Serving others is the new sales. Unfortunately the old sales hasn’t totally withered away. Let me explain. I was introduced to sales in an era when understanding the psychology behind the sale was considered the key to successful selling. I was trained to manipulate prospects to “make” the sale and was good at it. Eventually, I taught others how to do this. As I advanced my career, I focused on ethical corporate behavior, such as customer service, employee benefits, and vendor relations by serving others. It took me some time to realize the best way to sell was to serve.

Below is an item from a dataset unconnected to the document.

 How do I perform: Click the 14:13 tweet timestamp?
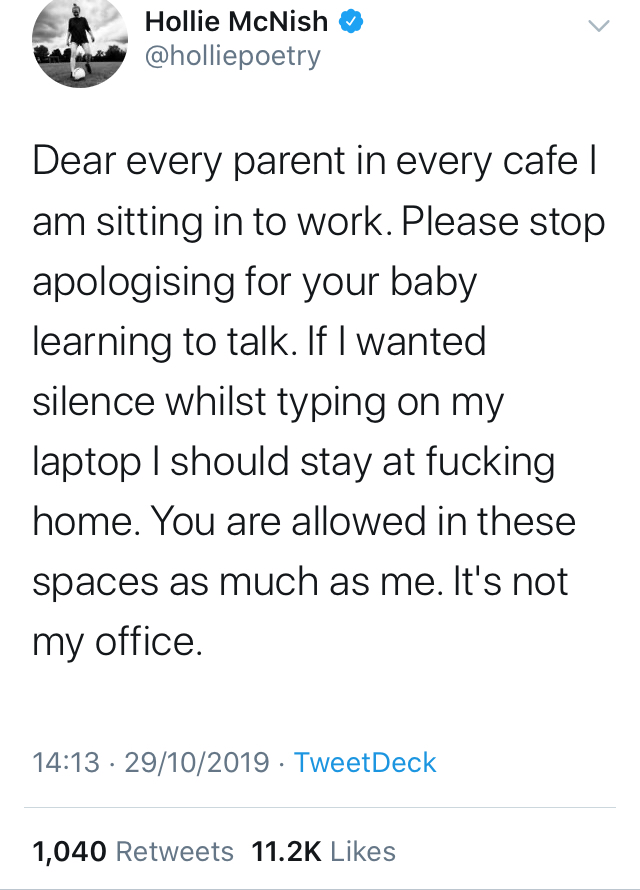coord(66,763)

Serving Others is the New Sales

What Does Your Customer Want?

As a consumer, what do you expect from any provider? I’d guess the answer is something along the lines of service, honesty, and quality—not manipulation, hard sell tactics, or false promises. Your customer is looking for the same things. Whether you’re looking for someone to service your truck or marketing multi-million-dollar products to B2B’s, it’s not very different. People want service, honesty, and quality. They want their best interests considered, they want advice, and they want their problems solved. They want to be served, not sold.

How Can You Serve?

Let me first say why you should serve, and it’s not only because it’s the right thing to do but also because it’s often the best sales approach in today’s market. Consumers have a voice. They expect more. They want to be heard, and they’ll leave you in the dust if you don’t listen.

  • Don’t over-promise 

Don’t over-promise just to get a sale. Because when you under-deliver, you create an expectation of failure. Your customer will watch and critique every minuscule action you take. This usually doesn’t end well. It’s a negative drain on your operation as it spirals down.

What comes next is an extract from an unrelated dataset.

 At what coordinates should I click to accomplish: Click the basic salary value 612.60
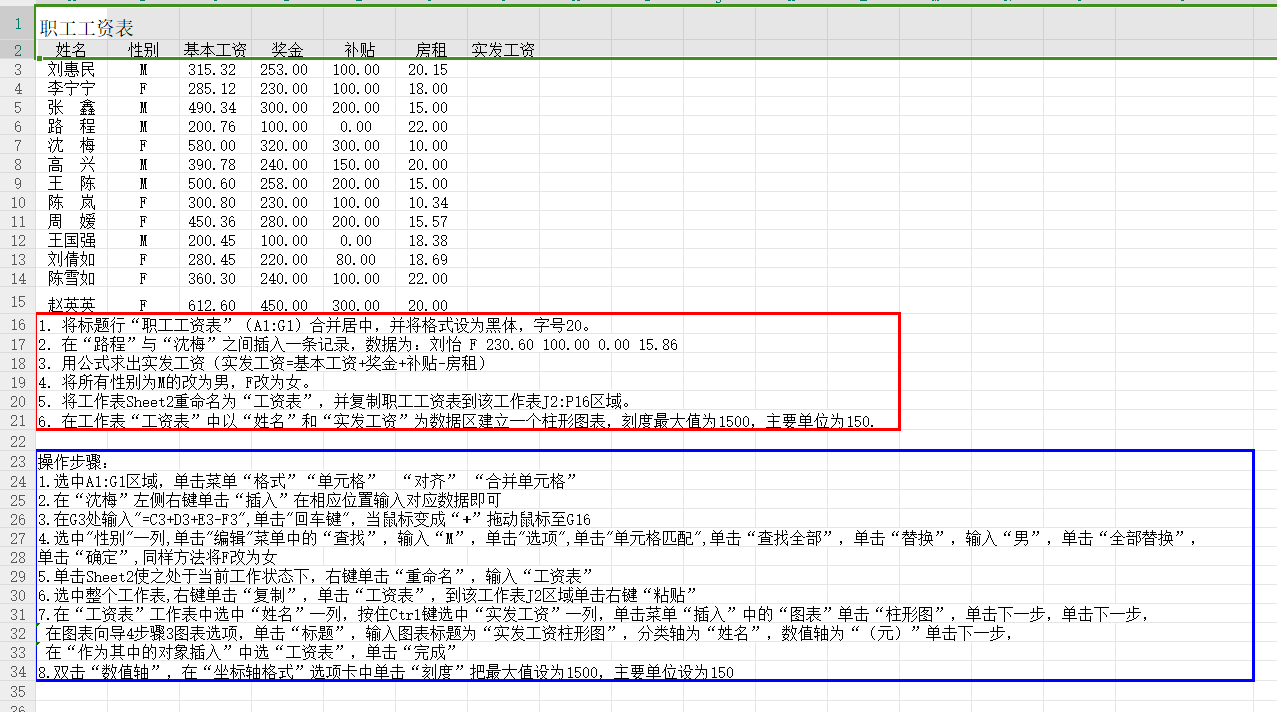212,305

  • Take care of your customer’s needs

Don’t sell what you have; sell what they need, and if you don’t have it, get it. If you can’t get it, send them where they can.

  • Deliver the best possible product

I know that sounds trite, but it’s true. Don’t reduce the quality of your product or service to meet or beat a price. If you need to reduce your price, cut overhead. And if that’s not possible, wouldn’t it be better to explain your product’s price once than apologize for its quality forever?

  • Go the extra mile

Look for other ways to serve your customers besides your product and service. Where do you excel? What can you share? Conduct free seminars, open your conference room to your customers, hold an open house, write a guest blog, support a customer on social media. The possibilities are endless.

Who Do You Serve?

Embracing service as a method of selling leads to loyal customers, referrals, and brand advocates. People have always trusted their friends’ opinions more than advertising, marketing, or sales. And today, we’re connected to our friends more than ever. We know where they shop, we see the products our friends enjoy posted on social media, and we read reviews on Yelp. We know who our friends trust. They trust those who serve. Do your customers trust you? Do you serve or sell?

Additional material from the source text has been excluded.